• _Exercise_
Copy the records below word for word, from their very first line through the line containing "center [46, 54].", and nothing past that line.

• _Dataset_
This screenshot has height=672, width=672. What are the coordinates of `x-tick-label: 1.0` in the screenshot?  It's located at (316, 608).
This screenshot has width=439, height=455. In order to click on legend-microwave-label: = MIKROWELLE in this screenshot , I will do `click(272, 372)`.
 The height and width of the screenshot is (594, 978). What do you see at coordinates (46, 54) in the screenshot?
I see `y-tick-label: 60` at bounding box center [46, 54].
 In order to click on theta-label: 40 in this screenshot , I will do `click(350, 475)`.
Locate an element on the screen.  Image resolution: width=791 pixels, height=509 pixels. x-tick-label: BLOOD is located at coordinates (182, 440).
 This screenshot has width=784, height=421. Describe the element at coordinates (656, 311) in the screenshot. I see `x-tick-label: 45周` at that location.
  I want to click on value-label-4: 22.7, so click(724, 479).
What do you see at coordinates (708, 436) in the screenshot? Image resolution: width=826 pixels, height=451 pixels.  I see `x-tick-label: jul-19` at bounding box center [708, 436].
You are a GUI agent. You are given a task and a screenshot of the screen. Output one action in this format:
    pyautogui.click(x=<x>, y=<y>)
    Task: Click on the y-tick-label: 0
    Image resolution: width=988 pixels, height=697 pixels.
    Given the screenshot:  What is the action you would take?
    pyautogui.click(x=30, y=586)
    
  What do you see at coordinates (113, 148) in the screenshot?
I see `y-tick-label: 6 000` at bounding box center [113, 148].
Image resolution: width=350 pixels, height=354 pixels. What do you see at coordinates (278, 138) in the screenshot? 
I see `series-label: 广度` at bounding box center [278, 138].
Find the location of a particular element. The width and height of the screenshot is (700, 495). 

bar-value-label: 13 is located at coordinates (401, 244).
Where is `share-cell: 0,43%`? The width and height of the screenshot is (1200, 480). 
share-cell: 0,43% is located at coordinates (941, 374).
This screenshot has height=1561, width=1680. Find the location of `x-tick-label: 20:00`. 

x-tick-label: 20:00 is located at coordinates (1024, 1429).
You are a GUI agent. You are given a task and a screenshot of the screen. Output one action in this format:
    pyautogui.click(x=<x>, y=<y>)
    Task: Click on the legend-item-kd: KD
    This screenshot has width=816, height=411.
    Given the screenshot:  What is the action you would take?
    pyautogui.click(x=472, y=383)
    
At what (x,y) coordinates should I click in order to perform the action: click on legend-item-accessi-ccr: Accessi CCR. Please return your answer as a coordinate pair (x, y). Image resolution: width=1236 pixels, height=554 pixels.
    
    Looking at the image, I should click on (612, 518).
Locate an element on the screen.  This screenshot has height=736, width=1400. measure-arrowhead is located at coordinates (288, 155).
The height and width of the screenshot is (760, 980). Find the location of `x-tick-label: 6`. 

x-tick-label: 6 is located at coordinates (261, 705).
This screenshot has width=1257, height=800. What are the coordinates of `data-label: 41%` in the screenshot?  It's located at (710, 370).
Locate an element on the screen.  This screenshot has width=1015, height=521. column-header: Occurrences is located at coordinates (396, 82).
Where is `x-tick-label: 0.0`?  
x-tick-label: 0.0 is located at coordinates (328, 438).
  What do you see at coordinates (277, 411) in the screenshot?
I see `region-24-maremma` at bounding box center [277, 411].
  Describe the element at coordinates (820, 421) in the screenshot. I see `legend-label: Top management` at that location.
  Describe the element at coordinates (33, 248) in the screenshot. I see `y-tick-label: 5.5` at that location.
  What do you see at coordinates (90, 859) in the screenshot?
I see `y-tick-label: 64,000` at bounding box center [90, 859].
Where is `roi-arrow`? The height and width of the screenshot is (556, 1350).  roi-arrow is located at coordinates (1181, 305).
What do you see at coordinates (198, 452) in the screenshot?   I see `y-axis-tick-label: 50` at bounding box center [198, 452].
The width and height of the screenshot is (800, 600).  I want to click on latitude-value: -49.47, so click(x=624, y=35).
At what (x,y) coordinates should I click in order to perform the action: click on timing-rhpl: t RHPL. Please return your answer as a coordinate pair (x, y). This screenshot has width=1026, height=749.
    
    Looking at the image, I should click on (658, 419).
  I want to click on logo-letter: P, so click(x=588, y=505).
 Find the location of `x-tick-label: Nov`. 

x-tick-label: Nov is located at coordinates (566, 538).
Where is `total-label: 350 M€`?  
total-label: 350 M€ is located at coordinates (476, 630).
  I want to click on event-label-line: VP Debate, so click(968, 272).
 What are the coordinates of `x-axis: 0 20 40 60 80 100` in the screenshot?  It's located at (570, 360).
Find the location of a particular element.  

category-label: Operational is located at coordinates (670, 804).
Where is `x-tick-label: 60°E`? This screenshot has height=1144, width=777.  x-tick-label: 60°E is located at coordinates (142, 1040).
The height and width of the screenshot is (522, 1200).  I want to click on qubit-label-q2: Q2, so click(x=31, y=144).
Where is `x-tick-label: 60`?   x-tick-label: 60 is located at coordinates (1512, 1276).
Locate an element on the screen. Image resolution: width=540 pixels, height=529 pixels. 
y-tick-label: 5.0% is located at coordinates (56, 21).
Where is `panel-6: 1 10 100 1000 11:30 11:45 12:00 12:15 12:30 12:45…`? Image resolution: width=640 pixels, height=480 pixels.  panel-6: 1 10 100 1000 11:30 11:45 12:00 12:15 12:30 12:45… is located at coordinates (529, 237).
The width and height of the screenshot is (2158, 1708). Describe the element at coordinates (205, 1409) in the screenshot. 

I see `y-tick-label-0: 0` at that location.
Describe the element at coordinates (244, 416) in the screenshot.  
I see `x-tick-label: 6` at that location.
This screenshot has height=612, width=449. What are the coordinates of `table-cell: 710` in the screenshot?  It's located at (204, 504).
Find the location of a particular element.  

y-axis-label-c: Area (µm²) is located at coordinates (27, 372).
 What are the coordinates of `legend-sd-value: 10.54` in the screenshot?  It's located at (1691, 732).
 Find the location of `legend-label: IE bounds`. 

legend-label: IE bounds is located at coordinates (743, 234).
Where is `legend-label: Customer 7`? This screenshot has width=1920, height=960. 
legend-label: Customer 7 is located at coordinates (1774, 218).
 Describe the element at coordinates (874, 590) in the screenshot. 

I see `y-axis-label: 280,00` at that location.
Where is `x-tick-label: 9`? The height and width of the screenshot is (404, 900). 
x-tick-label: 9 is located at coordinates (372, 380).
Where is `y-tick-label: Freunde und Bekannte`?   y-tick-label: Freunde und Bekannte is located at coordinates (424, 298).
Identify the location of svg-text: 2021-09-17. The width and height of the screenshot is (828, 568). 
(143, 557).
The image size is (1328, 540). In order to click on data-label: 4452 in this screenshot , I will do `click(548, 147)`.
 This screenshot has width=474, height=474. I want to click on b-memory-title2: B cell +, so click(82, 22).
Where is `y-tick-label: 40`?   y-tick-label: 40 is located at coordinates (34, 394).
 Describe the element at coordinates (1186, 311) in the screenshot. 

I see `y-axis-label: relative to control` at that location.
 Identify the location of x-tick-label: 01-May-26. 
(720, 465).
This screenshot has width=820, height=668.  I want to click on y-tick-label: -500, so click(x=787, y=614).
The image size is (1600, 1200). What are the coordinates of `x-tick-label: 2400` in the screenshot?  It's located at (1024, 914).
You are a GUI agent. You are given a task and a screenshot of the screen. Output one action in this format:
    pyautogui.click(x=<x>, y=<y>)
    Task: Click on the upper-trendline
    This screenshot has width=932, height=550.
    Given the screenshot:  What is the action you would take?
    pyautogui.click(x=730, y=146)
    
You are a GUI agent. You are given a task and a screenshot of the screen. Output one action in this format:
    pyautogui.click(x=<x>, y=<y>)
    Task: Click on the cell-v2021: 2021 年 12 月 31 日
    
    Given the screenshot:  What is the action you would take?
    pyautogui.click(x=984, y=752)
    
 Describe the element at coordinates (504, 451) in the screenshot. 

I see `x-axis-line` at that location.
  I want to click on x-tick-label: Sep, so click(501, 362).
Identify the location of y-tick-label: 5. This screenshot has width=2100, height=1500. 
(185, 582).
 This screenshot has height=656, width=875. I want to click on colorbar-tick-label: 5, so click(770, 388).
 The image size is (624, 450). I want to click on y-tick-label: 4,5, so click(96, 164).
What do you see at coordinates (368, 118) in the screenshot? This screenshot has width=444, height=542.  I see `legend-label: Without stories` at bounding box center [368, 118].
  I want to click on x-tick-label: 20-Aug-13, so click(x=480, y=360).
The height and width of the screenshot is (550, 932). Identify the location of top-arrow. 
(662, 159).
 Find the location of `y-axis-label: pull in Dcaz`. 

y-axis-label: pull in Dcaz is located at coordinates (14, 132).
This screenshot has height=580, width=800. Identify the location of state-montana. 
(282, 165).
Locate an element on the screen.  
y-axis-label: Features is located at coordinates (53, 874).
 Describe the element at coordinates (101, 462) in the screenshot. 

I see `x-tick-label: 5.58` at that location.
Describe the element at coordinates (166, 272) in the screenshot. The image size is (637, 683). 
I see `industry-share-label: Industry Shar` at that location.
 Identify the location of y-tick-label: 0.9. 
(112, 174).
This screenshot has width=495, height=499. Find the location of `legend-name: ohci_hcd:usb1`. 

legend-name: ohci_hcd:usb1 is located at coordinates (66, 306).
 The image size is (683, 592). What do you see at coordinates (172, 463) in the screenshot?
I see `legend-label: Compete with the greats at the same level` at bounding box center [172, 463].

• _Problem solution_
This screenshot has height=672, width=672. What are the coordinates of `x-tick-label: 1.0` in the screenshot?  It's located at (316, 608).
This screenshot has width=439, height=455. In order to click on legend-microwave-label: = MIKROWELLE in this screenshot , I will do `click(272, 372)`.
 The height and width of the screenshot is (594, 978). What do you see at coordinates (46, 54) in the screenshot?
I see `y-tick-label: 60` at bounding box center [46, 54].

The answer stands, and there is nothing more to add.